Le syndic de la Samir, fraîchement nommé et qui a pris ses fonctions lundi 21 mars, a expliqué ce mardi matin qu’il est préférable de liquider une raffinerie en activité plutôt qu’une raffinerie à l’arrêt. M. El Krimi s’exprimait devant des cadres de la Samir.
Le syndic veut en effet valoriser au mieux l’entreprise en liquidation et essayer d’obtenir le meilleur prix et si possible, trouver un repreneur de l’entreprise et de l’outil de production, pour préserver celui-ci et assurer une continuité du fonctionnement.
Les salariés, on s’en doute, sont très réceptifs à ce discours, car si cette idée fonctionne, les emplois ont des chances sérieuses d’être préservés.
M. El Krimi est intarissable sur l’intérêt général et sur le fait que malgré la liquidation, il faut essayer de sauver la Samir, car c’est une affaire nationale.
Cette volonté de faire redémarrer l’outil mobilise en interne, mais à l’extérieur suscite un grand scepticisme. Elle se heurte en effet à deux gros obstacles:
-l’état de l’outil de production. Un diagnostic est attendu. On ne fait pas redémarrer un complexe de raffinage comme on le ferait d’une voiture à l’arrêt.

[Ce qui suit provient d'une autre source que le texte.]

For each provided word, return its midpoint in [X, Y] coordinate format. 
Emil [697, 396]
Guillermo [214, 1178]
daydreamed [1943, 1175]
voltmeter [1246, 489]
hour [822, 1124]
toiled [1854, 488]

-la situation financière de la Samir: comment fonctionner sans pétrole brut et sans gaz? Qui accepterait de fournir de la matière première à une société en liquidation judiciaire, sans exiger d’être payé cash? Quelle banque accepterait d’ouvrir un crédit documentaire?
On y verra plus clair dans quelques jours. En interne, de gros efforts sont consentis par les cadres et les techniciens, pour trouver des solutions à ces différents problèmes.